[SOLVED] Flash Write/Erase mechanisms behaviors, Cube examples reliability

Félix TREFOU · ‎2020-11-23

Hi,

We are currently working on an usb composite library but some old FLASH ghosts reappeared.

When sending data through a cdc flash started to fail some erase/program.

We decided to upgrade our Wireless stack to latest (1.10.0) from our current 1.6.0 (FUS 1.0.2).

From there, we discovered that AN5289 got some big updates for clocks and FLASH sharing (good news!).

Now, 3 big questions/remarks subsist:

Two questions concerning our code:

1) The first device we updated (FUS 1.0.2-> 1.1.0; WS 1.6 -> 1.10) never get CPU2 notification for WS ready and all flash operations fails. Is it a brick or a defaulted CPU2?

2) On some flash operations, FLASH_SR register is not all 0 and FLASH_CR_LOCK bit is set to 1 without doing anything.
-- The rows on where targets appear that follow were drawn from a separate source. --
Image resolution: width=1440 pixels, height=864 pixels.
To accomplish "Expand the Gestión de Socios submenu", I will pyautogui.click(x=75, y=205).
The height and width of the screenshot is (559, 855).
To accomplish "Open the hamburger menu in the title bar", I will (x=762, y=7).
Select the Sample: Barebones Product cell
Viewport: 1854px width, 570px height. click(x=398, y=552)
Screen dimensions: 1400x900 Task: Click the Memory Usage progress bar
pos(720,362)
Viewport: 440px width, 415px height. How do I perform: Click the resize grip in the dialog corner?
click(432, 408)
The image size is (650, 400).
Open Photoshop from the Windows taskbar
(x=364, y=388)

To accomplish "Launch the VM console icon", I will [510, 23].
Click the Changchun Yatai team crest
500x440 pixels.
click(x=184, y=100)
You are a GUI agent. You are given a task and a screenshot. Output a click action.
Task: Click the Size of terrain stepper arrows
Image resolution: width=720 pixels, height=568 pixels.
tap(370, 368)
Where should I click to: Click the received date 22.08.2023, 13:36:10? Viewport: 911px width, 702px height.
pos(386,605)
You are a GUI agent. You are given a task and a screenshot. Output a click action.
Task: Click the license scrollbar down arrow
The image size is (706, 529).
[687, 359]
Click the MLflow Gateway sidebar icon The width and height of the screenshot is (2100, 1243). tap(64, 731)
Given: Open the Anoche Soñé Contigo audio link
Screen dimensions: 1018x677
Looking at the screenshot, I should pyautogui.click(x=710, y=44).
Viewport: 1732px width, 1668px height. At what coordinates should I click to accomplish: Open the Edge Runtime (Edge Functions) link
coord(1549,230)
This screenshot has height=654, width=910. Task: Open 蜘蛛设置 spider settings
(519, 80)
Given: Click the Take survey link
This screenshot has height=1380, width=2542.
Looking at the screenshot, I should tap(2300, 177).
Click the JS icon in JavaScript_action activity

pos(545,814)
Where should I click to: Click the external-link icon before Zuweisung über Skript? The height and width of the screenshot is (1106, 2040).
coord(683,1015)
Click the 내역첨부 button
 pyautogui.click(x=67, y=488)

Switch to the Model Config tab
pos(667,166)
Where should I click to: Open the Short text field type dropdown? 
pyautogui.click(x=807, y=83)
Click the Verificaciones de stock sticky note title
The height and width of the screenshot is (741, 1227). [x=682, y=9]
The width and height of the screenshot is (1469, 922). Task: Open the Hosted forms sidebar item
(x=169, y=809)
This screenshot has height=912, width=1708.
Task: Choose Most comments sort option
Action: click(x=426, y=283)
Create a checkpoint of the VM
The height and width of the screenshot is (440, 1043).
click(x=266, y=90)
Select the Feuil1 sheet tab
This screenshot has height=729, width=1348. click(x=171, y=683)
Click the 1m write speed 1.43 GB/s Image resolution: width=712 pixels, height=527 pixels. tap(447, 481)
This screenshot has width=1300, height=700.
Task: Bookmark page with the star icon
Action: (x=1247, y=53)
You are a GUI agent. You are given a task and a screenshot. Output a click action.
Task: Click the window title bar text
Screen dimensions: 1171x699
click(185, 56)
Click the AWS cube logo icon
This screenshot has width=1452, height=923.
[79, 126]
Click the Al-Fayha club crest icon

Trying to write 1 again result in hardfaulting our device (so our actual patch is only call HAL_Lock when FLASH_CR_LOCK is 0).

Two other concerning BLE_RfWithFlash/flash_driver.c

3) When single_flash_operation_status fail, some action don't respect AN5289 p36 Figure 10:

if(single_flash_operation_status != SINGLE_FLASH_OPERATION_DONE)
  {
    return_value = NbrOfSectors - loop_flash + 1;
  }
  else
  {
    /**
     *  Notify the CPU2 there will be no request anymore to erase the flash
     *  On reception of this command, the CPU2 disables the BLE timing protection versus flash erase processing
     */
    SHCI_C2_FLASH_EraseActivity(ERASE_ACTIVITY_OFF);
 
    HAL_FLASH_Lock();
 
    /**
     *  Release the ownership of the Flash IP
     */
    LL_HSEM_ReleaseLock(HSEM, CFG_HW_FLASH_SEMID, 0);
 
    return_value = 0;
  }

There, Flash will not be re-locked (but this make sense regarding question 2) ). More strange, Erase activity off and semaphore 2 will not be released!

4) DeadLock:

UTILS_ENTER_CRITICAL_SECTION();
 
    /**
     *  Depending on the application implementation, in case a multitasking is possible with an OS,
     *  it should be checked here if another task in the application disallowed flash processing to protect
     *  some latency in critical code execution
     *  When flash processing is ongoing, the CPU cannot access the flash anymore.
     *  Trying to access the flash during that time stalls the CPU.
     *  The only way for CPU1 to disallow flash processing is to take CFG_HW_BLOCK_FLASH_REQ_BY_CPU1_SEMID.
     */
    cpu1_sem_status = (SemStatus_t)LL_HSEM_GetStatus(HSEM, CFG_HW_BLOCK_FLASH_REQ_BY_CPU1_SEMID);
    if(cpu1_sem_status == SEM_LOCK_SUCCESSFUL)
    {
      /**
       *  Check now if the CPU2 disallows flash processing to protect its timing.
       *  If the semaphore is locked, the CPU2 does not allow flash processing
       *
       *  Note: By default, the CPU2 uses the PESD mechanism to protect its timing,
       *  therefore, it is useless to get/release the semaphore.
       *
       *  However, keeping that code make it compatible with the two mechanisms.
       *  The protection by semaphore is enabled on CPU2 side with the command SHCI_C2_SetFlashActivityControl()
       *
       */
      cpu2_sem_status = (SemStatus_t)LL_HSEM_1StepLock(HSEM, CFG_HW_BLOCK_FLASH_REQ_BY_CPU2_SEMID);
      if(cpu2_sem_status == SEM_LOCK_SUCCESSFUL)
      {
        /**
         * When CFG_HW_BLOCK_FLASH_REQ_BY_CPU2_SEMID is taken, it is allowed to only erase one sector or
         * write one single 64bits data
         * When either several sectors need to be erased or several 64bits data need to be written,
         * the application shall first exit from the critical section and try again.
         */
        if(FlashOperationType == FLASH_ERASE)
        {
          HAL_FLASHEx_Erase(&p_erase_init, &page_error);
        }
        else
        {
          HAL_FLASH_Program(FLASH_TYPEPROGRAM_DOUBLEWORD, SectorNumberOrDestAddress, Data);
        }
        /**
         *  Release the semaphore to give the opportunity to CPU2 to protect its timing versus the next flash operation
         *  by taking this semaphore.
         *  Note that the CPU2 is polling on this semaphore so CPU1 shall release it as fast as possible.
         *  This is why this code is protected by a critical section.
         */
        LL_HSEM_ReleaseLock(HSEM, CFG_HW_BLOCK_FLASH_REQ_BY_CPU2_SEMID, 0);
      }
    }
 
    UTILS_EXIT_CRITICAL_SECTION();

Here, critical section is defined as follow:

#define UTILS_ENTER_CRITICAL_SECTION( )   uint32_t primask_bit = __get_PRIMASK( );\
                                          __disable_irq( )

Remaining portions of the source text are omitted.